* **GIVEN TASK A**
In the roti essay, who was the morning cook at the uncle's snackette?
* **GIVEN TASK B**
From the roti essay, write out word for word the part that opens with the words containing "The roti, to" and closes with "else on earth.".

-- Start of SELECTION --

A Roti to Die For

The life and times of a Trinidadian invention. Niala Maharaj goes in search of the World's Greatest Roti-Shop

  • Illustrations by Christopher Cozier
  • Illustrations by Christopher Cozier
  • Illustrations by Christopher Cozier
  • Illustrations by Christopher Cozier
  • Illustrations by Christopher Cozier
  • Illustrations by Christopher Cozier
  • Illustrations by Christopher Cozier

The roti, to the Trinidadian, is what the bagel is to the New Yorker. Invented in Trinidad, it is based on culinary ideas brought by immigrants from India in the last century. Roti, in Hindi, implies a savoury pancake. It may be plain (sada), stuffed with spicy ground lentils (dalphourie), or folded over and over into a pastry, like dream (paratha). The Trinidadian roti, however, is a mutant species: curried meat and vegetables are slapped into the centre of the roti, pancake and folded into a thick, chunky snack that tastes like nothing else on earth.

When I die and go to heaven–as some people doubt I will – the first thing I’m going to do is look for Thin-Dolly’s Roti Shop. Thin-Dolly herself may not deserve to go to heaven, but heaven would not be heaven without Thin-Dolly’s roti. It stands to reason that any God worth HIS name would press Thin-Dolly into service as Roti-maker to the Righteous for all eternity, as a punishment for her sins.

Thin-Dolly was the first roti-maker in my life. She was the evening cook at my uncle’s snackette in east Trinidad. The correct pronunciation of her name was Tin-door-lie. In no way was she to be confused with Fat-Dolly, the morning, cook. First of all, Fat-Dolly was fat, as her name suggests. Her body quivered and jiggled as she wielded her rolling pin every morning. Then, Fat-Dolly had that habit fat people are reputed to have. She laughed. Fat-Dolly would giggle at anything – a customer with his hat on back-to-front, a cockroach running across the floor, a leaf blowing through the door. Not a good sign in a roti-maker. None of the creative tension that great art and roti-making requires.

Thin-Dolly by contrast, regarded roti-making as a labour of hate. Beginning work at dusk, when my uncle’s “snackette” transmuted miraculously into a “rum-shop” where the dregs of society gathered to spit and circulate and challenge each other to fight, Thin-Dolly’s presence in the kitchen was like that of Grim Reaper. Standing over the kerosene stove, her thin legs rigid, her scrawny arms stretched to turn a large pot of curry, she somehow managed to convey the message that all flesh was grass, that  we were all food for worms, and that she was certainly not amused by the silly antics of lowly worm-food.

Not that I ever heard her say anything to that effect. I never heard Thin-Dolly talk. Thin-Dolly was the world’s greatest mutterer. “These potatoes only good to feed hog,” was the main gist of her utterances.

-- End of SELECTION --
-- Start of RAW DATA --

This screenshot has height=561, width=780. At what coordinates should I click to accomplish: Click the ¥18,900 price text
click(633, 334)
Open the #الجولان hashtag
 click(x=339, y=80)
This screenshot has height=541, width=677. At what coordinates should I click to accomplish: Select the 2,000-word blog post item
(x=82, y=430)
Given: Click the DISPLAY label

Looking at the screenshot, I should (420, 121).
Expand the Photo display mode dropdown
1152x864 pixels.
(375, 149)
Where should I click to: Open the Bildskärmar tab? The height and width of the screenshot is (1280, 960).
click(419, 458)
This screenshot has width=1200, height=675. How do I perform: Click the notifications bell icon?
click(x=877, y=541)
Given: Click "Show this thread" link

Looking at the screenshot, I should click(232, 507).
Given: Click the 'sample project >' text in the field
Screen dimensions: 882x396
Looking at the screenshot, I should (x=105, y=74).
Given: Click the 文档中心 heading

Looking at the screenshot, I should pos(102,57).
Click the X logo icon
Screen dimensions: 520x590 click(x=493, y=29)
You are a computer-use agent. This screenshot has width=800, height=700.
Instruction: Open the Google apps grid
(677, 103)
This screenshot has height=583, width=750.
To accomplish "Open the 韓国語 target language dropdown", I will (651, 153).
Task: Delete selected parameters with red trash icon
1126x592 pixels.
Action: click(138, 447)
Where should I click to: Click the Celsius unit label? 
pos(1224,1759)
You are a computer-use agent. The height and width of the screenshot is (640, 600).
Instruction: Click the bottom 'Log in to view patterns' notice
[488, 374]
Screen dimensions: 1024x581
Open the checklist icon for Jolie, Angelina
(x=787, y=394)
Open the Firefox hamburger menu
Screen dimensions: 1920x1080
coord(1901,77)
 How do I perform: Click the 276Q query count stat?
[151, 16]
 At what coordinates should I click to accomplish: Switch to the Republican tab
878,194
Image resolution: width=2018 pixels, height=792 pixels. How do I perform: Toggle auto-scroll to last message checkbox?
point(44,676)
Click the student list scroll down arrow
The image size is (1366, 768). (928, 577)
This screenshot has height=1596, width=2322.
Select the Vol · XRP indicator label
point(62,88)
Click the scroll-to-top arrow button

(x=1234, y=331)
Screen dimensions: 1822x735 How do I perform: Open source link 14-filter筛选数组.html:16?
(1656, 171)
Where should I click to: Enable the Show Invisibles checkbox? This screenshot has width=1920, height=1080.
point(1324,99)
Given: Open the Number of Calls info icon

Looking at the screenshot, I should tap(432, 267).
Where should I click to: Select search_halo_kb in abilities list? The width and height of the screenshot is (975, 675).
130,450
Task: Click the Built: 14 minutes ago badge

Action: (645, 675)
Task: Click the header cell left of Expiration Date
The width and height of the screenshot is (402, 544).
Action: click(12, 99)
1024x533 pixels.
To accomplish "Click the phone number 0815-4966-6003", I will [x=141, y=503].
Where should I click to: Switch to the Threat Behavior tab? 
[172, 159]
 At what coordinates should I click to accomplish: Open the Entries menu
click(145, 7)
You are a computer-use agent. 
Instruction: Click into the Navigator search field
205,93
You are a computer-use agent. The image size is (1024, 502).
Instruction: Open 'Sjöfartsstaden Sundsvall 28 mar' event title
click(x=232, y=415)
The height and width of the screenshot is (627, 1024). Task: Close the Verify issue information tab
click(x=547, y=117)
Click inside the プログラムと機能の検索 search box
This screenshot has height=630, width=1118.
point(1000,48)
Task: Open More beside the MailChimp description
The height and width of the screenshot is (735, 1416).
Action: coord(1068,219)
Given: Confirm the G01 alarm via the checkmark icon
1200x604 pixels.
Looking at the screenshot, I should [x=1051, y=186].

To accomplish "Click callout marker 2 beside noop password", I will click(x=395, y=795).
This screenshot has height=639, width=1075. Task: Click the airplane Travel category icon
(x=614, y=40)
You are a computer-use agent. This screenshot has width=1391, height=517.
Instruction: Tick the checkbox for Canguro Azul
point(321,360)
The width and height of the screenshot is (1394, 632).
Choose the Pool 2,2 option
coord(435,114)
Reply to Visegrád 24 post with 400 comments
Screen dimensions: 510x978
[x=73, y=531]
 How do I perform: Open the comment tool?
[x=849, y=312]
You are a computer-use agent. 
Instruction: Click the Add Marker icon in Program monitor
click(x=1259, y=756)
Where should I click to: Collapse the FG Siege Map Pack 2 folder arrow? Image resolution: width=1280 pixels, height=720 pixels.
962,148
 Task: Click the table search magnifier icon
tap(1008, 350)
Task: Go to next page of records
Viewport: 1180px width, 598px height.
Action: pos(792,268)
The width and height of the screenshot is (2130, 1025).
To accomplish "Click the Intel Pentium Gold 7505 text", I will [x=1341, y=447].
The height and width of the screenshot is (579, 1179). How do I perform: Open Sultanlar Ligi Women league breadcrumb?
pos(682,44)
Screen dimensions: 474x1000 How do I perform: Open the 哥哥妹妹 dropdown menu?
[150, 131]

-- End of RAW DATA --

* **FULL SOLUTION A**
Fat-Dolly was the morning cook.

* **FULL SOLUTION B**
The roti, to the Trinidadian, is what the bagel is to the New Yorker. Invented in Trinidad, it is based on culinary ideas brought by immigrants from India in the last century. Roti, in Hindi, implies a savoury pancake. It may be plain (sada), stuffed with spicy ground lentils (dalphourie), or folded over and over into a pastry, like dream (paratha). The Trinidadian roti, however, is a mutant species: curried meat and vegetables are slapped into the centre of the roti, pancake and folded into a thick, chunky snack that tastes like nothing else on earth.